The controls (export licensing) failed to do what they were intended to do but, to be fair, the policy was sound and well directed. Saddam's ruthlessness was then (the 1980s) a developing characteristic, not fully manifested. What we can now read as warning signs seem to have been lost in the contingencies of the moment. There are always dire prognostications but at what point do they rise to the level that requires more than proper posturing? I don't think I would have been ready, in the 1980s, to commit an expeditionary force to the Mideast to prevent the possible rise of a possible threat. We would have been stumbling blindly into a hornet's nest.
I am not willing to cede the moral high ground to the babbling deviants who seize on the existance of commonplace shipments as proof positive of our complicity with a madman. In hindsight the destinations of some of the agents causes pause, but that is hindsight.
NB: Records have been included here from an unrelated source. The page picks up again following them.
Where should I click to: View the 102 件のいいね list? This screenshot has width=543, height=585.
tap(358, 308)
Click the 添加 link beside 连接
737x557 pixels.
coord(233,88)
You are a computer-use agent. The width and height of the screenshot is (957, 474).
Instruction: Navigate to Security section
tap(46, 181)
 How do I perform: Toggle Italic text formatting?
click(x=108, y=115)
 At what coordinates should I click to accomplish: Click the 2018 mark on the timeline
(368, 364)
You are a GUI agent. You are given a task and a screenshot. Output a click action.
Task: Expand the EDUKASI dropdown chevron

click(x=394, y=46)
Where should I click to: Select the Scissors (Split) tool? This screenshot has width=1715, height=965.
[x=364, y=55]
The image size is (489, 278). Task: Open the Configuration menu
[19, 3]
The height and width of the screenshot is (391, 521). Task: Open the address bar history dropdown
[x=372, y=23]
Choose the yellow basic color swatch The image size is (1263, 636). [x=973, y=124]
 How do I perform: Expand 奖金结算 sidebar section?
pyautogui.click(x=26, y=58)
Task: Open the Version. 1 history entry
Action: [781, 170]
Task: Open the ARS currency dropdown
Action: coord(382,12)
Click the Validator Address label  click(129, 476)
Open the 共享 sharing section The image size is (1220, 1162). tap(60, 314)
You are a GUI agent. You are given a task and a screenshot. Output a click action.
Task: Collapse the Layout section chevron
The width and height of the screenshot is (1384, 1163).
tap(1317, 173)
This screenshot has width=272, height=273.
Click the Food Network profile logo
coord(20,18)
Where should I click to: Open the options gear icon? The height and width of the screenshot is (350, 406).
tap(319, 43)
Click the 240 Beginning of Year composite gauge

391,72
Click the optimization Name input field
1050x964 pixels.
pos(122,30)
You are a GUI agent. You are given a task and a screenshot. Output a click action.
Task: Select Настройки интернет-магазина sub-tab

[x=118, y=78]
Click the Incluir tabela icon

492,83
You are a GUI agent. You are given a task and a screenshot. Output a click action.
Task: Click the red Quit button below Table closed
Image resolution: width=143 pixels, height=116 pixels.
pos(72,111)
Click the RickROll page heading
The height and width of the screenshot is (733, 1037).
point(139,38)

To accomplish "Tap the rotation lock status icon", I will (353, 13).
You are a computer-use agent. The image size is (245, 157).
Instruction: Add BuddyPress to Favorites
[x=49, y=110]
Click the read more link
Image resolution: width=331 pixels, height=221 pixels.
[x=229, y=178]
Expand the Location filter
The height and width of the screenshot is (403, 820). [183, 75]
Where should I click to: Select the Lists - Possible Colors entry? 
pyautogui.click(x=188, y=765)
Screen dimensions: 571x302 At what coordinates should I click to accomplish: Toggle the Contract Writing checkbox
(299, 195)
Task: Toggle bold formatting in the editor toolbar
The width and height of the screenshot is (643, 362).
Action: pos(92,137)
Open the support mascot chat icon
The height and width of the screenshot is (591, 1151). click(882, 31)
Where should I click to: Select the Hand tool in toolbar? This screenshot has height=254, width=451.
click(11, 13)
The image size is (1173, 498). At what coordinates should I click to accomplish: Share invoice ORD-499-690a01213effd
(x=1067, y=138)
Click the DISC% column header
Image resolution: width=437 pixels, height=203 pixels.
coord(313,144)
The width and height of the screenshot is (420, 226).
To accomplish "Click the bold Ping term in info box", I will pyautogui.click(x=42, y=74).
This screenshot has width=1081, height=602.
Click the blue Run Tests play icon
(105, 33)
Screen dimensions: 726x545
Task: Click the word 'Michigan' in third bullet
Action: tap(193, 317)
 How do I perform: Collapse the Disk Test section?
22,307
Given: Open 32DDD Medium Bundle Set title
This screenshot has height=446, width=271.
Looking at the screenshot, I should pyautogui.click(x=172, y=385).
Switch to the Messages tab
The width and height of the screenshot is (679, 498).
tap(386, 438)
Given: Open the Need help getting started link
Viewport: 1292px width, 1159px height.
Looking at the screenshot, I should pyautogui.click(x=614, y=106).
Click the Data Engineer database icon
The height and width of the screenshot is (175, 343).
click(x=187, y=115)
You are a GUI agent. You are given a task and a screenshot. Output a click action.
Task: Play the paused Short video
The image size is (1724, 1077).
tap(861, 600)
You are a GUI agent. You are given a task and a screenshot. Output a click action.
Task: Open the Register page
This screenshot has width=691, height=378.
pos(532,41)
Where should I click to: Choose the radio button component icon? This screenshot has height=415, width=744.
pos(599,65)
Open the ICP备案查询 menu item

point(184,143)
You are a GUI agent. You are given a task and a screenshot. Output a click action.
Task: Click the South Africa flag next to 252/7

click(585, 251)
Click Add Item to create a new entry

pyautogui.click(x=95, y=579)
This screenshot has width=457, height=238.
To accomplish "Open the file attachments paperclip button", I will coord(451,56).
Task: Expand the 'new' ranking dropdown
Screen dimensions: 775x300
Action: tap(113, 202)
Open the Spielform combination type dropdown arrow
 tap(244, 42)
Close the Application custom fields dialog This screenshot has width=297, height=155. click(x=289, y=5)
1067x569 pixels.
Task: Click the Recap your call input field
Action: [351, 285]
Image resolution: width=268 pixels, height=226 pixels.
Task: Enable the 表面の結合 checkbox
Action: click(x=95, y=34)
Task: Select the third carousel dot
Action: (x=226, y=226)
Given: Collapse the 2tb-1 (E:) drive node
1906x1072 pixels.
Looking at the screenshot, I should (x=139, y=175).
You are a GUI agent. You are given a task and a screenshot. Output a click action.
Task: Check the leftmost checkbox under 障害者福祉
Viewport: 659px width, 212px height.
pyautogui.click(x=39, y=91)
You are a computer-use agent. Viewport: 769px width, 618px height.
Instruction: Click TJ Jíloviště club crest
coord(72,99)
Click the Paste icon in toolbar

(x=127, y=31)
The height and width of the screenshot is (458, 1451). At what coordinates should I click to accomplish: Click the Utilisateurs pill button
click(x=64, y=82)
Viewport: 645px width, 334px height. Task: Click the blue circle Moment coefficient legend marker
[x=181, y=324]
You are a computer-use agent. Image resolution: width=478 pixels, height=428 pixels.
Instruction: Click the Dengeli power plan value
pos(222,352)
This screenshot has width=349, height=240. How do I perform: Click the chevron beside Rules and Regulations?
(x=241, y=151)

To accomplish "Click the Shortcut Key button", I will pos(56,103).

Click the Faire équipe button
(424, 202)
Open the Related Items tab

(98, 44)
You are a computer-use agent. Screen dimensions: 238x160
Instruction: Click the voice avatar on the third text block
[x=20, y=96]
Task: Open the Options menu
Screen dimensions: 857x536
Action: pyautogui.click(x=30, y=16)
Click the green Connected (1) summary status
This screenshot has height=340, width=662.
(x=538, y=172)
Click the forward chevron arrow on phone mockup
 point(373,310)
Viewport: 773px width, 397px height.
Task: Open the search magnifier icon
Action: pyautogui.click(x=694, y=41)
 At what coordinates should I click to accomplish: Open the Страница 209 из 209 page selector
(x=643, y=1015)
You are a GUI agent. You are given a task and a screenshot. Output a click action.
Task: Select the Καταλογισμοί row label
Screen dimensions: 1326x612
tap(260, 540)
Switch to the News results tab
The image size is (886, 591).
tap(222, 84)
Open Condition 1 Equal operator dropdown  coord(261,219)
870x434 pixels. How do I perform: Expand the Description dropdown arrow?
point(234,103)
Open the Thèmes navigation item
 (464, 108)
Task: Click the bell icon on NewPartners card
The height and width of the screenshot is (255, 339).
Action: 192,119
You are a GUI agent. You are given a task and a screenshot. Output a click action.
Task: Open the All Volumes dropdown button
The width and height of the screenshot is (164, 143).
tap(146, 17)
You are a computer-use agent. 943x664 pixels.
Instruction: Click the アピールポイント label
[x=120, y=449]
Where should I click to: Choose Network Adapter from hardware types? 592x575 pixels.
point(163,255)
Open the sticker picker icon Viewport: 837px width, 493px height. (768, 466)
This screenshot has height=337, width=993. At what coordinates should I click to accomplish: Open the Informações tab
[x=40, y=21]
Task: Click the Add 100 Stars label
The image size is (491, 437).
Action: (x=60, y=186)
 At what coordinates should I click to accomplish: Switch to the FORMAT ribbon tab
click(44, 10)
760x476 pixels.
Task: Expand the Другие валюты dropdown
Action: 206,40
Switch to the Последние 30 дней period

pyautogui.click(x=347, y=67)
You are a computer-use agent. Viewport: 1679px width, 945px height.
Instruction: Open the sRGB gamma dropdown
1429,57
We are not responsible for Saddam Hussein and only in the most tertiary sense did we contribute to the carnage that characterizes the Mideast.
It's beyond question that the US was supporting Iraq in the Iran/Iraq war, especially in the early years, and rightly so, given the alternative. Even if we knew then that Saddam was a megalomaniac, (and we surely had some idea) it was still prudent to keep him occupied stymieing (sp?) Iran's regional ambitions. If US-sourced precursors continued to flow into Iraq after it was clear that both sides were using gas, I'm inclined to think it was bureaucratic inertia rather than deliberate, especially since most of this stuff was readily obtainable in numerous other ways.